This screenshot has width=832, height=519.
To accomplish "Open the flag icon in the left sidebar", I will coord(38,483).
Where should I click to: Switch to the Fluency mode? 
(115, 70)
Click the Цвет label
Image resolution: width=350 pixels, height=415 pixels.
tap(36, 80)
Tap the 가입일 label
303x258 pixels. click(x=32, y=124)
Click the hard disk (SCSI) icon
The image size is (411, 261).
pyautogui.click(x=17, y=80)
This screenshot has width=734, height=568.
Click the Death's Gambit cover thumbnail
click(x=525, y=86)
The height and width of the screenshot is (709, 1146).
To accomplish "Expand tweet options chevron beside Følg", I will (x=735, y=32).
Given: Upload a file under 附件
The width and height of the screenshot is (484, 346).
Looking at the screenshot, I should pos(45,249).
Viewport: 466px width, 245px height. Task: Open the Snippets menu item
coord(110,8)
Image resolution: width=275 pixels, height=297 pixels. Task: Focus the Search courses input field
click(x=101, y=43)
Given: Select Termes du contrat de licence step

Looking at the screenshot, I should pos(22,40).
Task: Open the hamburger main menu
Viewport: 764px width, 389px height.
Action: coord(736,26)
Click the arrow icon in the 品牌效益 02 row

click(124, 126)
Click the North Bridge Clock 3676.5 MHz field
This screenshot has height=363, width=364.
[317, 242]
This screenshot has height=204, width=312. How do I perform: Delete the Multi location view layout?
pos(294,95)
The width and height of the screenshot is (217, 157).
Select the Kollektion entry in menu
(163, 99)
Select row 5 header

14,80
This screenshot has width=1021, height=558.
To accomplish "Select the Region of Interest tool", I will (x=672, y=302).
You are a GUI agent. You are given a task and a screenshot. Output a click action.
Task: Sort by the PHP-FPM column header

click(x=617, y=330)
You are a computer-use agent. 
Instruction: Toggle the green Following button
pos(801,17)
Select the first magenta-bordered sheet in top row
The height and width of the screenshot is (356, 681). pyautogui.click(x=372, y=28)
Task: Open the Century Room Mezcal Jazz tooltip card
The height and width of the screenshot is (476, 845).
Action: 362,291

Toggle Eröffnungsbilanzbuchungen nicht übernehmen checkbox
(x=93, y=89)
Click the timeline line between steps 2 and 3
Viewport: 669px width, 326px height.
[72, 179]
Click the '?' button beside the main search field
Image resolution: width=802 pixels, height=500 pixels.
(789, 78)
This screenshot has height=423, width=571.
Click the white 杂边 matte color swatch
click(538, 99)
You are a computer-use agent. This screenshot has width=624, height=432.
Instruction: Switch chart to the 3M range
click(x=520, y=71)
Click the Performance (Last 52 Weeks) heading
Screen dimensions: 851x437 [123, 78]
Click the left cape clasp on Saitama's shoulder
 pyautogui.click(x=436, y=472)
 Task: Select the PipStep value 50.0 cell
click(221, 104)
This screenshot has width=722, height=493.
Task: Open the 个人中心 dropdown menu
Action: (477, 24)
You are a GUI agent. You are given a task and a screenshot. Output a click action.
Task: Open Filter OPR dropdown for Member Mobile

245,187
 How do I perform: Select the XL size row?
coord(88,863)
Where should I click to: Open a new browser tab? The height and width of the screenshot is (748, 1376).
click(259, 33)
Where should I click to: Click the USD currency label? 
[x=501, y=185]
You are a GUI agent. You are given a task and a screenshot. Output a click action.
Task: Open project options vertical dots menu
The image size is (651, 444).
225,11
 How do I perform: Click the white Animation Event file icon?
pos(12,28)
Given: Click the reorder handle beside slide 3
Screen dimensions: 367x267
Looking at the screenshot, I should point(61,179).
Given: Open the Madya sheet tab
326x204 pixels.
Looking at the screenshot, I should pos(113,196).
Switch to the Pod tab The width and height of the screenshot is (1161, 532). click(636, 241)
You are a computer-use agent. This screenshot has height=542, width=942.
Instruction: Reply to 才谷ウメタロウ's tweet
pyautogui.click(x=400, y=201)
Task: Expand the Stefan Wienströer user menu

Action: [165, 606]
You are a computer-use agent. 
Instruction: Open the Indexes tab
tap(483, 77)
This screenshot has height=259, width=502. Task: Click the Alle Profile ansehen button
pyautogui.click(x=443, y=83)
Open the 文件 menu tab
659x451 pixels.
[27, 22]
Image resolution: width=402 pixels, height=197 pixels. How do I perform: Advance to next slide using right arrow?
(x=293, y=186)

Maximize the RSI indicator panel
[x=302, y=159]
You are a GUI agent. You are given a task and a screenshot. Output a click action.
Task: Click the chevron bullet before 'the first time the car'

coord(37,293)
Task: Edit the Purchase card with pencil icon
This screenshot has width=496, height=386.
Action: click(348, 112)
=====
Your goal
Would you please transcribe the records above in full and exactly?

Solution to the exercise
This screenshot has width=832, height=519.
To accomplish "Open the flag icon in the left sidebar", I will coord(38,483).
Where should I click to: Switch to the Fluency mode? 
(115, 70)
Click the Цвет label
Image resolution: width=350 pixels, height=415 pixels.
tap(36, 80)
Tap the 가입일 label
303x258 pixels. click(x=32, y=124)
Click the hard disk (SCSI) icon
The image size is (411, 261).
pyautogui.click(x=17, y=80)
This screenshot has width=734, height=568.
Click the Death's Gambit cover thumbnail
click(x=525, y=86)
The height and width of the screenshot is (709, 1146).
To accomplish "Expand tweet options chevron beside Følg", I will (x=735, y=32).
Given: Upload a file under 附件
The width and height of the screenshot is (484, 346).
Looking at the screenshot, I should pos(45,249).
Viewport: 466px width, 245px height. Task: Open the Snippets menu item
coord(110,8)
Image resolution: width=275 pixels, height=297 pixels. Task: Focus the Search courses input field
click(x=101, y=43)
Given: Select Termes du contrat de licence step

Looking at the screenshot, I should pos(22,40).
Task: Open the hamburger main menu
Viewport: 764px width, 389px height.
Action: coord(736,26)
Click the arrow icon in the 品牌效益 02 row

click(124, 126)
Click the North Bridge Clock 3676.5 MHz field
This screenshot has height=363, width=364.
[317, 242]
This screenshot has height=204, width=312. How do I perform: Delete the Multi location view layout?
pos(294,95)
The width and height of the screenshot is (217, 157).
Select the Kollektion entry in menu
(163, 99)
Select row 5 header

14,80
This screenshot has width=1021, height=558.
To accomplish "Select the Region of Interest tool", I will (x=672, y=302).
You are a GUI agent. You are given a task and a screenshot. Output a click action.
Task: Sort by the PHP-FPM column header

click(x=617, y=330)
You are a computer-use agent. 
Instruction: Toggle the green Following button
pos(801,17)
Select the first magenta-bordered sheet in top row
The height and width of the screenshot is (356, 681). pyautogui.click(x=372, y=28)
Task: Open the Century Room Mezcal Jazz tooltip card
The height and width of the screenshot is (476, 845).
Action: 362,291

Toggle Eröffnungsbilanzbuchungen nicht übernehmen checkbox
(x=93, y=89)
Click the timeline line between steps 2 and 3
Viewport: 669px width, 326px height.
[72, 179]
Click the '?' button beside the main search field
Image resolution: width=802 pixels, height=500 pixels.
(789, 78)
This screenshot has height=423, width=571.
Click the white 杂边 matte color swatch
click(538, 99)
You are a computer-use agent. This screenshot has width=624, height=432.
Instruction: Switch chart to the 3M range
click(x=520, y=71)
Click the Performance (Last 52 Weeks) heading
Screen dimensions: 851x437 [123, 78]
Click the left cape clasp on Saitama's shoulder
 pyautogui.click(x=436, y=472)
 Task: Select the PipStep value 50.0 cell
click(221, 104)
This screenshot has width=722, height=493.
Task: Open the 个人中心 dropdown menu
Action: (477, 24)
You are a GUI agent. You are given a task and a screenshot. Output a click action.
Task: Open Filter OPR dropdown for Member Mobile

245,187
 How do I perform: Select the XL size row?
coord(88,863)
Where should I click to: Open a new browser tab? The height and width of the screenshot is (748, 1376).
click(259, 33)
Where should I click to: Click the USD currency label? 
[x=501, y=185]
You are a GUI agent. You are given a task and a screenshot. Output a click action.
Task: Open project options vertical dots menu
The image size is (651, 444).
225,11
 How do I perform: Click the white Animation Event file icon?
pos(12,28)
Given: Click the reorder handle beside slide 3
Screen dimensions: 367x267
Looking at the screenshot, I should point(61,179).
Given: Open the Madya sheet tab
326x204 pixels.
Looking at the screenshot, I should pos(113,196).
Switch to the Pod tab The width and height of the screenshot is (1161, 532). click(636, 241)
You are a computer-use agent. This screenshot has height=542, width=942.
Instruction: Reply to 才谷ウメタロウ's tweet
pyautogui.click(x=400, y=201)
Task: Expand the Stefan Wienströer user menu

Action: [165, 606]
You are a computer-use agent. 
Instruction: Open the Indexes tab
tap(483, 77)
This screenshot has height=259, width=502. Task: Click the Alle Profile ansehen button
pyautogui.click(x=443, y=83)
Open the 文件 menu tab
659x451 pixels.
[27, 22]
Image resolution: width=402 pixels, height=197 pixels. How do I perform: Advance to next slide using right arrow?
(x=293, y=186)

Maximize the RSI indicator panel
[x=302, y=159]
You are a GUI agent. You are given a task and a screenshot. Output a click action.
Task: Click the chevron bullet before 'the first time the car'

coord(37,293)
Task: Edit the Purchase card with pencil icon
This screenshot has width=496, height=386.
Action: click(348, 112)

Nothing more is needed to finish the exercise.